Chekhov's Style in The Cherry Orchard

Chekhov's style is direct, simple and effective. The description of Lyubov Andreyevna's arrival from Paris goes like this "Two carriages are heard driving up to the house. Lopakhin and Dunysha go out quickly. The stage is empty, there is a hubbub in the adjoining rooms ....."


Anton Chekhov(1860-1904)

The following part of dialogue makes it clear how direct and effective is Chekhov's style.

"Varya (stands at the door of Anya's room): you know. Darling all day long I'm busy looking after the house, but I keep dreaming. If we could marry you to a rich man I'd be at peace I could go into a hermitage ..."

Sentences in the dialogue of his characters are short and exactly like sentences spoken in day-to-day conversation.

He makes a successful use of the device of subtext. The subtext is a device in which the surface of the dialogue seems innocent or meandering, but deeper meanings are implied. Madame Ranevskaya musings about her childhood in act 1 of The Cherry Orchard contrast with the purposeful dialogue of Lopakhin. Her long speeches in act III talking about the "Millstone" she loves in Paris have also meanings, but they reveal an idealistic character doomed to suffer at the hands of a new generation of realists who have no time for her ramblings and sentimentalism.

Chekhov's style in The Cherry Orchard is characterized by his conscious choice of the symbolic setting in the second act. The setting of the second act is a decaying shrine located on Lyubov's estate; the setting is symbolically significant. Just like the Shrine, the Old Russian class system is in a state of decay.

Chekhov has employed a somewhat symbolic style of making characters guess at the meaning of an echoing sound heard at a distance at the serene moment when characters gather to talk. When Lopakhin, Old valet, Trofimov, Lyubov Andreyevna and Gayev were sitting together in a relaxed mood, a shrilling sound occurs in a far distance. All characters try to interpret that sound in a distance. According to the old valet Firs, it is a symbol of disturbance. Firs is reminded of what happened during the Emancipation. He told that samovar had hissed when the emancipation was introduced. Trofimov also takes this sound as a sign of something unusual. Lyubov Andreyevna was afraid that something painful and ominous is going to happen. Lophakhin was not interested in all this nonsense. This style of pushing characters to interpret a seemingly ominous sign just before a crucial change is a somewhat unique style of Chekhov.

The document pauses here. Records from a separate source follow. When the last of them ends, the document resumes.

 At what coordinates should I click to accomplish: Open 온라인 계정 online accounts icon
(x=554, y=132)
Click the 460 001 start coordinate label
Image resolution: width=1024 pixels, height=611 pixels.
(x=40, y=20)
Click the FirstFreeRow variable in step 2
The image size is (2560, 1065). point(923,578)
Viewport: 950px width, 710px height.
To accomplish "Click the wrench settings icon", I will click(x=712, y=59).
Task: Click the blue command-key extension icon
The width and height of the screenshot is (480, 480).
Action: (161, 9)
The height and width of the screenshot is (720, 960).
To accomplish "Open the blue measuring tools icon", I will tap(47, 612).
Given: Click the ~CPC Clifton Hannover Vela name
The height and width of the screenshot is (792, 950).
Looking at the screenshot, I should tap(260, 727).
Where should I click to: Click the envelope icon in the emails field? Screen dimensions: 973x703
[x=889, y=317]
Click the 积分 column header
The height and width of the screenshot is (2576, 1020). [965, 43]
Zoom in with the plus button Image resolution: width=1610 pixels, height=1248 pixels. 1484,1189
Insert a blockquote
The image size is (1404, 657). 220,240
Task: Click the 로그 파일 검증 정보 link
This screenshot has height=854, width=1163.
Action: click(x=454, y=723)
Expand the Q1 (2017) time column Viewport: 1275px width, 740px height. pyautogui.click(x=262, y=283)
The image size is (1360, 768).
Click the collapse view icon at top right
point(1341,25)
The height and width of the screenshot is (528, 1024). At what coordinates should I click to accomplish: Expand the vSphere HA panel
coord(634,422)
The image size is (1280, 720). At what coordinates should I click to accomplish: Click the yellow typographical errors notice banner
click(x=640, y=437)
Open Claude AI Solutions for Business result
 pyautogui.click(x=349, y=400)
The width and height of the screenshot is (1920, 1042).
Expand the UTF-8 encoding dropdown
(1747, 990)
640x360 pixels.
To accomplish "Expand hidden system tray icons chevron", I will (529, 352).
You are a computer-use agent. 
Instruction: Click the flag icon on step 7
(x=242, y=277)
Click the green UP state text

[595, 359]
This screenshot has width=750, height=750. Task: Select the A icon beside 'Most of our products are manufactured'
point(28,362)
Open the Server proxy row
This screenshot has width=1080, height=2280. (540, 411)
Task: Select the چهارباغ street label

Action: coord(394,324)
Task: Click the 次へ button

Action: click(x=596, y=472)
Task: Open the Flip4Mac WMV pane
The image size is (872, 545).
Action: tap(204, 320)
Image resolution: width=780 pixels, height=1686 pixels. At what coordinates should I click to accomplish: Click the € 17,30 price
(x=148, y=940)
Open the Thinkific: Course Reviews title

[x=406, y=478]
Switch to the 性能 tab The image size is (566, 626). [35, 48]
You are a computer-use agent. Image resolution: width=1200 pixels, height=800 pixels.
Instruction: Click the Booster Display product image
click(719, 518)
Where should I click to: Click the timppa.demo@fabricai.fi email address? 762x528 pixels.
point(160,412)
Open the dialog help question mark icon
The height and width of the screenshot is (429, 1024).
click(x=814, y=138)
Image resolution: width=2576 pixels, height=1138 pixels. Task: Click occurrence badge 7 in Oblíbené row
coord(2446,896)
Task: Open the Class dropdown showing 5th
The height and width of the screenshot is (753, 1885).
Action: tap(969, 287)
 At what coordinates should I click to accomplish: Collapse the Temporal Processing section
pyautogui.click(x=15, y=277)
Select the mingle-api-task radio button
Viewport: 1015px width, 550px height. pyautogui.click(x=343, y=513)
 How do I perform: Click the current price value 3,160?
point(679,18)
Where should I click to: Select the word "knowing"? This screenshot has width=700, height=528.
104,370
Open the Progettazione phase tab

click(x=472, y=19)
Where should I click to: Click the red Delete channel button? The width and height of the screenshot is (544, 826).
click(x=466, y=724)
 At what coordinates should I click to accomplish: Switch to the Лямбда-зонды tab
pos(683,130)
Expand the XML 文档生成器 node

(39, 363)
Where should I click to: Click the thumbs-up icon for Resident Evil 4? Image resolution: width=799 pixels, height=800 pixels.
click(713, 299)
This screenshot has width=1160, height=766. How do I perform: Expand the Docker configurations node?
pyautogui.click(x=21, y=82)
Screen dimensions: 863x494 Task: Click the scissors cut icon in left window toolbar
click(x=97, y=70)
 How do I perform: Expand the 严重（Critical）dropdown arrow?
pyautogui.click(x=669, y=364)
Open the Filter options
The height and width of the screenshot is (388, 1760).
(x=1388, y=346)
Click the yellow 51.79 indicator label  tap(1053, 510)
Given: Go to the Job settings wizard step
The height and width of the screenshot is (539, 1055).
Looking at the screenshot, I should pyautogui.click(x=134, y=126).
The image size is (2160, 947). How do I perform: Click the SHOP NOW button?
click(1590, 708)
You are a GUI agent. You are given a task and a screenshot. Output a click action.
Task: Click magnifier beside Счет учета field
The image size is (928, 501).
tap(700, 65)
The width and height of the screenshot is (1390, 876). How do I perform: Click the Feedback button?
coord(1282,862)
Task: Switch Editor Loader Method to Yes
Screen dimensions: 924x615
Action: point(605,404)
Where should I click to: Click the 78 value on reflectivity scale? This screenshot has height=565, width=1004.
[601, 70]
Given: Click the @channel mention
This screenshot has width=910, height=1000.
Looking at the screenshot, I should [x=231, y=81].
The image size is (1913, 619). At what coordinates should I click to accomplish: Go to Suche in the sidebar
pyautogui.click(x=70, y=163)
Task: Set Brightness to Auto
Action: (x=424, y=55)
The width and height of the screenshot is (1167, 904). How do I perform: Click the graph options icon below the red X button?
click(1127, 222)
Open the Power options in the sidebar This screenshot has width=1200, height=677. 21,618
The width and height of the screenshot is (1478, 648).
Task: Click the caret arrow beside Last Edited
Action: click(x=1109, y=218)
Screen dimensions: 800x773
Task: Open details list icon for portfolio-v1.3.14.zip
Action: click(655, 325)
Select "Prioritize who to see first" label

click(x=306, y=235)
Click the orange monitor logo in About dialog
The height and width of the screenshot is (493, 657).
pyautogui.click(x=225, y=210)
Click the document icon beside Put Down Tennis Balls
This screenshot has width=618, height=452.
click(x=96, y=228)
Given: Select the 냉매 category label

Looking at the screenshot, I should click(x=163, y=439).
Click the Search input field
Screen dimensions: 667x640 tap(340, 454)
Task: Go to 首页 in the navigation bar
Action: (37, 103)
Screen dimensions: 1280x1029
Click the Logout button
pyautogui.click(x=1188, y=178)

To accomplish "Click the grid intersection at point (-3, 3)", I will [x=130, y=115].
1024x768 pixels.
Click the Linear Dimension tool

In the last analysis, it is true to say that Chekhov's style is as forceful as life, as direct as conversation, as simple as a common man can use and as lucid as tranquil water. It is a beautiful example of Chekhovian style: the mixture of comedy and tragedy, a form that avoids melodrama by setting the most exciting events offstage, and the detailed characterization that makes Chekhov an actor's dream.